With current inflation staying low, they figured they could keep pumping the money along easily, and it’s true that the cost of the policy wasn’t very apparent.

But common sense dictates that if you print industrial amounts of money, there is a real risk that it will eventually lead to massive inflation. It happened in the 1970s and it’s happened again.

Why did inflation take so long? I don’t think we really know yet, but we do know that the delays in the economy can be very long.

The analogy I like best is to imagine you are filling a bucket with water. You keep pouring water and all is well for a while. Then suddenly the bucket overflows and the kitchen floor is flooded. QE keeps the taps going. QT cleans up the mess.

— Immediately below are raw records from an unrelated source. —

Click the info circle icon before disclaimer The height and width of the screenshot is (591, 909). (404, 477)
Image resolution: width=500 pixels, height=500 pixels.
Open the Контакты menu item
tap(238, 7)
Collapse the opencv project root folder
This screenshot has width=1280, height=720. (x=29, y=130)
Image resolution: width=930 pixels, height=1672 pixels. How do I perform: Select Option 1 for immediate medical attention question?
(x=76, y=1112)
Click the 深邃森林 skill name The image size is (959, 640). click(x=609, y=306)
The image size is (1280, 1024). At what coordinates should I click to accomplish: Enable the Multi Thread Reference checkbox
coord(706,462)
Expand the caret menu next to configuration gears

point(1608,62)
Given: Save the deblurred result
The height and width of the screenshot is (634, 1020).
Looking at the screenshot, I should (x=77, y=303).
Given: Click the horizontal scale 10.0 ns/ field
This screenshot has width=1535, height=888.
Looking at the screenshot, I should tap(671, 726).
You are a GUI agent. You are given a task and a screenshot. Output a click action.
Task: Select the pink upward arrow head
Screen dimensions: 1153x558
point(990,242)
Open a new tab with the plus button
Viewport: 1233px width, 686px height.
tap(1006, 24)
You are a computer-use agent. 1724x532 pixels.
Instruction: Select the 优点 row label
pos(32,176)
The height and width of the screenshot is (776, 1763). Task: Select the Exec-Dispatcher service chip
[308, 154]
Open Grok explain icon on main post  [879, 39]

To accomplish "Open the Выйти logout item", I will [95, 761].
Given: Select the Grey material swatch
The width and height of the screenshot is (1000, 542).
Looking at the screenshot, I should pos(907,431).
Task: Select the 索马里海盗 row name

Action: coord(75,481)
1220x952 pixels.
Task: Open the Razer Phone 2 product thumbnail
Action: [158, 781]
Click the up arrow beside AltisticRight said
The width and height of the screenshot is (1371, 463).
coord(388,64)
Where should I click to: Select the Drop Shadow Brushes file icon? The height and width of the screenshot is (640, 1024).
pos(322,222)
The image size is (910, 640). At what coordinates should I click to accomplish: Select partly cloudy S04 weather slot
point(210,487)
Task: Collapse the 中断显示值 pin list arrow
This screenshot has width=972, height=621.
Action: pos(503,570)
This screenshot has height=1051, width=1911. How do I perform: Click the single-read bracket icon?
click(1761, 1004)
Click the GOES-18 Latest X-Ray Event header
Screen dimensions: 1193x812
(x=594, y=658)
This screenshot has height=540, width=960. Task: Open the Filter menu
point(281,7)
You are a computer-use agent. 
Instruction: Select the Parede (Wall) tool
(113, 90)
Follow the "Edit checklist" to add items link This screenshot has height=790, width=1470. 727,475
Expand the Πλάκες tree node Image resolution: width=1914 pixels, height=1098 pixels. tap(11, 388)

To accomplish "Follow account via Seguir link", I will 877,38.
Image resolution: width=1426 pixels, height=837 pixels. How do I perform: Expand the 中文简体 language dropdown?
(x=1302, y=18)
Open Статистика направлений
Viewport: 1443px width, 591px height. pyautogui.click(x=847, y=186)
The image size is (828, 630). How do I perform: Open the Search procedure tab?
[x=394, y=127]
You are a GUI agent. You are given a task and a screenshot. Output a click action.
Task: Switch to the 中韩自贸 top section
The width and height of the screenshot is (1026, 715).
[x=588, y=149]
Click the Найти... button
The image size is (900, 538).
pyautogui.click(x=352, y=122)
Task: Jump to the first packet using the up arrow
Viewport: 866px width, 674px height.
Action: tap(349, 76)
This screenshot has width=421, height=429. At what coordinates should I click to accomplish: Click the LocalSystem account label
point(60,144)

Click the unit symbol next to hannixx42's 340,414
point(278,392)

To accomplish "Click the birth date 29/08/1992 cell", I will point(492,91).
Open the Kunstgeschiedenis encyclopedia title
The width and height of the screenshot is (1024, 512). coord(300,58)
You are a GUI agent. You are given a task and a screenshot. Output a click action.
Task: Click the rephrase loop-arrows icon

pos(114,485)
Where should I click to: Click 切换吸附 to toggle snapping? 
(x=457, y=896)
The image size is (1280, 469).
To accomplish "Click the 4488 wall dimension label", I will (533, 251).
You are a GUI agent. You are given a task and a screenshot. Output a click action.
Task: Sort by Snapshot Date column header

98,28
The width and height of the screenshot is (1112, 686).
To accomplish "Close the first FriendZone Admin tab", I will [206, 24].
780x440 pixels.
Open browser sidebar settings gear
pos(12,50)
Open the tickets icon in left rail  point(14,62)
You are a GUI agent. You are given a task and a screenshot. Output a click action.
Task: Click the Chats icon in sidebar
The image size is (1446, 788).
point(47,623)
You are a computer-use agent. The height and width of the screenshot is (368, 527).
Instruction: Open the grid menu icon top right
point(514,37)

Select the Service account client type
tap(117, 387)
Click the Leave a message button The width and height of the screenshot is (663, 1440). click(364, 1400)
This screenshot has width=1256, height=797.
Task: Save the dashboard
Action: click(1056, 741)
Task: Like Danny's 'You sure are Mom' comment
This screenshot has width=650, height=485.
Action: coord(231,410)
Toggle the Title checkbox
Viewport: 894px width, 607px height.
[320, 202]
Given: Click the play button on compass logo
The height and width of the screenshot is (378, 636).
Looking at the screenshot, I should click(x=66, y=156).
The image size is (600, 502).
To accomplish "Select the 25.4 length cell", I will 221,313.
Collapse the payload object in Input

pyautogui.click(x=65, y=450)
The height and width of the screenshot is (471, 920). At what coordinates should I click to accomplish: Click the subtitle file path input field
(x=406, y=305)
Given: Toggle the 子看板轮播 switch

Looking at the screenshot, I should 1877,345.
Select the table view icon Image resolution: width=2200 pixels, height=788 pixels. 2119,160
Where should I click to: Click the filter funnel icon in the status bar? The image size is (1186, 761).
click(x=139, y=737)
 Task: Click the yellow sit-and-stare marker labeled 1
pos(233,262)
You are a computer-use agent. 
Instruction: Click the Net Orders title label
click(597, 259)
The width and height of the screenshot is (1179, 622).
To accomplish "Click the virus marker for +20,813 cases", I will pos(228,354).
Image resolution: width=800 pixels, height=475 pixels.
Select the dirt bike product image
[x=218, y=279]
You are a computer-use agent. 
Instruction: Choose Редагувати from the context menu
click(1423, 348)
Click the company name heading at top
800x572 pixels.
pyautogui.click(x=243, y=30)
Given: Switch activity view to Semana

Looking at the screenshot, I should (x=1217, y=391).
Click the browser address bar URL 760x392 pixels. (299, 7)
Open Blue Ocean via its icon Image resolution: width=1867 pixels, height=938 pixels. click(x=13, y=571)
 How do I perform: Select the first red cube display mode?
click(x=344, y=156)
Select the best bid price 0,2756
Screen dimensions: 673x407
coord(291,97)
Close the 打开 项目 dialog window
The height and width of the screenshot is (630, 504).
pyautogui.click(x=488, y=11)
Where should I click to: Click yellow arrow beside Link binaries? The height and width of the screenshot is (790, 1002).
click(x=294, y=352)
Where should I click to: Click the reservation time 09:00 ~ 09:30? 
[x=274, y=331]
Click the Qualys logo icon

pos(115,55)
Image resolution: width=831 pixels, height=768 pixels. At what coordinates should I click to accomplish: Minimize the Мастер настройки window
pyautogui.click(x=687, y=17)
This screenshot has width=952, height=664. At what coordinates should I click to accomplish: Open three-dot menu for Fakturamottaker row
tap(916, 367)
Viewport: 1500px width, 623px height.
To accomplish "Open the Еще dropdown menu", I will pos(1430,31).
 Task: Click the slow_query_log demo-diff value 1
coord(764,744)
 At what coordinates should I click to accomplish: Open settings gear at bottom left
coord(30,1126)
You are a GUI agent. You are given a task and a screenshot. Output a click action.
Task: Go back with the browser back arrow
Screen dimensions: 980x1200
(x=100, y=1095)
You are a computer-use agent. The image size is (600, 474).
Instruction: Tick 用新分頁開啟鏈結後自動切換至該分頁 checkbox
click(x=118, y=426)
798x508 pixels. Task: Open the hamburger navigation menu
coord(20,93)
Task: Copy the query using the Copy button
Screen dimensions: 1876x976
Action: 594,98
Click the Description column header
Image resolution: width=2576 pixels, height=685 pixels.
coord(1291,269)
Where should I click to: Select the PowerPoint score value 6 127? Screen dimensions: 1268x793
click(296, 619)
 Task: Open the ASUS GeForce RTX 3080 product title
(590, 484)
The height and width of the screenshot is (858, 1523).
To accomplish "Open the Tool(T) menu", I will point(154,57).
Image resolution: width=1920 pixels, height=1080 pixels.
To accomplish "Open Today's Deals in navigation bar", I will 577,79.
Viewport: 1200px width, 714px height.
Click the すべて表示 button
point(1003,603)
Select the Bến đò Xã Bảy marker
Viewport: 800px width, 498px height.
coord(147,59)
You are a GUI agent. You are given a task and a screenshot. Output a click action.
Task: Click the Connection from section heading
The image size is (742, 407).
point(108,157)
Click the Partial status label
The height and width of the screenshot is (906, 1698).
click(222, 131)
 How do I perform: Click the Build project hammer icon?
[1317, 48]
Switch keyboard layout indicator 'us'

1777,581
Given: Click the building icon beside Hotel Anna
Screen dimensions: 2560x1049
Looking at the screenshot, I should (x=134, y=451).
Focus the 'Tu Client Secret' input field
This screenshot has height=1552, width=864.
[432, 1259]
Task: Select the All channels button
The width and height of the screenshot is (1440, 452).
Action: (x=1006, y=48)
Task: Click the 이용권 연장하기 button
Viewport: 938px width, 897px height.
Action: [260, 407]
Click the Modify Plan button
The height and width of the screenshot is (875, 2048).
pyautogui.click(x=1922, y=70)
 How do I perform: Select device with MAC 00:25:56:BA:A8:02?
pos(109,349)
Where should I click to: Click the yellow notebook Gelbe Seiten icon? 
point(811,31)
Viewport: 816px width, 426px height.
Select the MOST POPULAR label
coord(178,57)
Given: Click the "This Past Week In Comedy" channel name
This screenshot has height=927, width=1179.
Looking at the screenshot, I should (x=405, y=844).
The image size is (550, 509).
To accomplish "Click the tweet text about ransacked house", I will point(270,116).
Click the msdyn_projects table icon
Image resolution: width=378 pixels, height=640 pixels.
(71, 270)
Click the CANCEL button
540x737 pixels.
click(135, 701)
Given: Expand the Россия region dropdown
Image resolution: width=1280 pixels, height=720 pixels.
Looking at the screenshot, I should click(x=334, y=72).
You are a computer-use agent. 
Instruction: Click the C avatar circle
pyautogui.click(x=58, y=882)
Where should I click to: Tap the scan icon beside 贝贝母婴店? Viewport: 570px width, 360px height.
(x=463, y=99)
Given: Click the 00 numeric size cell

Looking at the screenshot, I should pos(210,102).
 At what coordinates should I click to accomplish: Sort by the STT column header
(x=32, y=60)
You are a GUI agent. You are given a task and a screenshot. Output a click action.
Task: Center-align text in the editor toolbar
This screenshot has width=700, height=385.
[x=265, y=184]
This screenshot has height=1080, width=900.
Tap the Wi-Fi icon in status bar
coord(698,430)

The cleanup is just beginning and is expected to take several years. Eventually we will return to the normal relationship where interest rates are slightly higher than inflation for sound borrowers and quite a bit higher for risky borrowers. This shift will cause disruption. Businesses that have been kept alive because they have spare capital will struggle.

Highly indebted countries may need to devalue – I expect further eurozone tensions. People who are over-indebted have to cut down or sell assets.

But it won’t be like the 1970s with double digit interest rates because inflation hasn’t gotten into the economy yet. Fortunately, the labor market remains very strong.

So while central bankers are right to be scared, the fact that they are scared means the rest of us can relax a little. That was the verdict of the markets last week. Stock prices have been fairly solid, with most major stock markets now higher than before the Ukraine invasion.

It’s going to be a bumpy ride back to normal, but for my part I feel a sense of relief that we’ve started. Well done the Fed.